Imagine having access to that knowledge when, where, and in the form you need it. That's knowledge management.

"Reinventing the wheel is an innocent phrase," says John Voeller, chief technology officer at Black & Veatch, "that does not begin to capture the waste inherent in failing to capture and reuse knowledge already gathered and refined." In light of recent world events, Id add George Santayanas aphorism, "Those who cannot remember the past are condemned to repeat it."

Voeller, an ME from Georgia Institute of Technology, is a principal architect of Powrtrak, an automated engineering system that helped make B&V the number one company in powerplant design and delivery.

CONTROL's continuing coverage of the relationships between plant floor and information systems is driven by more than vendor hype, potential advertising revenues, and even your need to understand their impact on your responsibilities. We see the organized flow of information as key to reaching heretofore unheard-of levels of plant performance. Besides, it's cool stuff. (We'll explain that attitude more thoroughly next month when we cover the top technology trends in process control.)

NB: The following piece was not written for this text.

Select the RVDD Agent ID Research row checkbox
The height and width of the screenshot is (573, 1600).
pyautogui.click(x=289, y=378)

Voeller has written a series of five books titled Circle of Knowledge, a Guide for Bringing Knowledge Management to Your Business. Carl Hawk, chairman of PlantSuccess, has reviewed the first volume (and offers the opportunity to order it at www.plantsuccess.com). He says, Voeller in it defines knowledge and intellectual property, discusses the various kinds of knowledge, and introduces his Circle of Knowledge as a framework for organizing the many kinds of knowledge we require:

  • Ongoing: Current knowledge that peers need to coordinate with each other.
  • Reuse: Historical knowledge that can be reused to make subsequent work cheaper, faster, and/or clearer.
  • Best practice: A repository of corporate preferred methods of accomplishing certain tasks or functions in a low-risk, high-quality manner.
  • Lessons learned: A repository of ideas and observations about the best method for accomplishing key tasks or processes.
  • Expertise management: An easy method for finding the right person with the right knowledge quickly.
  • External dependent: Knowledge from authoritative sources, such as codes, standards and outside experts.
  • External relational: Knowledge from customers and other stakeholders that is current and will guide others on best approaches to build or sustain mutual relations.

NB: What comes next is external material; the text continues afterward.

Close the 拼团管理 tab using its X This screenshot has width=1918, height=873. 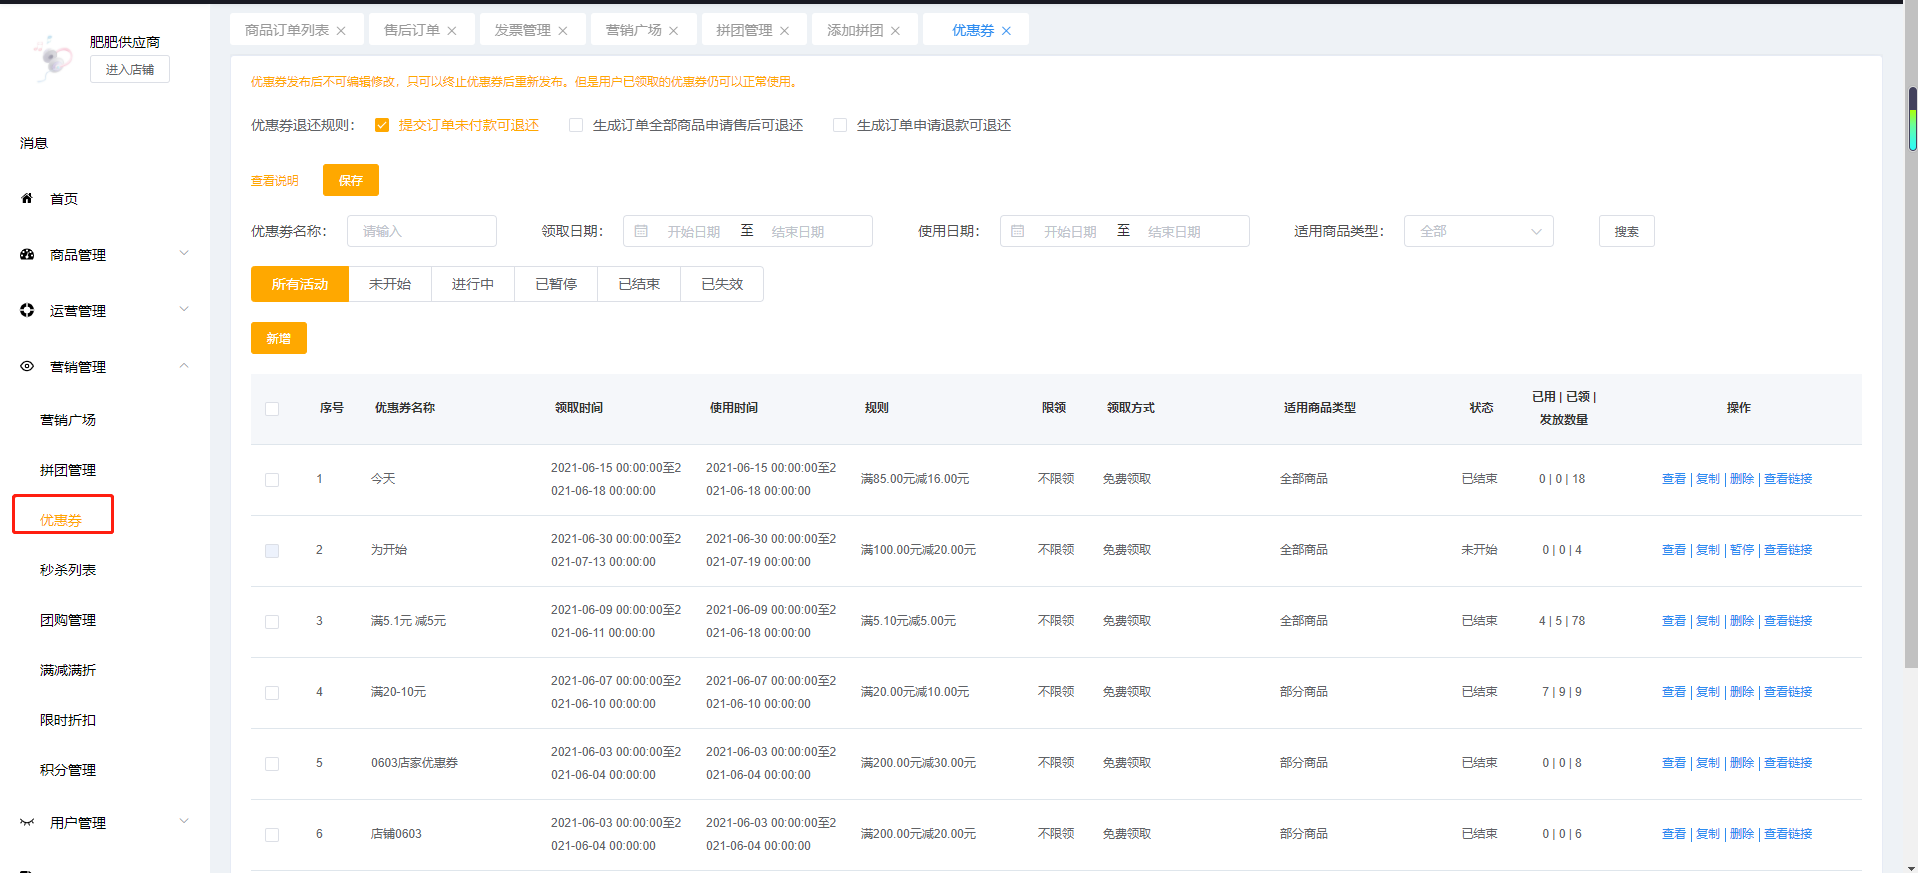[785, 31]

Defining a problem is always the first step to solving it, and apparently Volume 1 goes a long way in that direction, including some statements about what knowledge management is not: document management or technology. Of the latter, Voeller says, "Any enterprise considering knowledge management must avoid one thing above all else regarding technology: it never comes first. No technology should even be remotely considered until the culture, its people, and its processes are moving strongly up the learning curve."

While it may be true that buying document management or collaborative engineering software without understanding how your people work together or what kinds of information they need might be foolish, it's obvious to me that a good information technology infrastructure is a critical first step to knowledge management.

And like communications technologies in general and the web in particular, there is some argument for investing in capabilities before you can clearly see how you'll use them: Powerful, accurate tools have a way of encouraging people to see greater possibilities, take on more challenging projects, and produce better craftsmanship.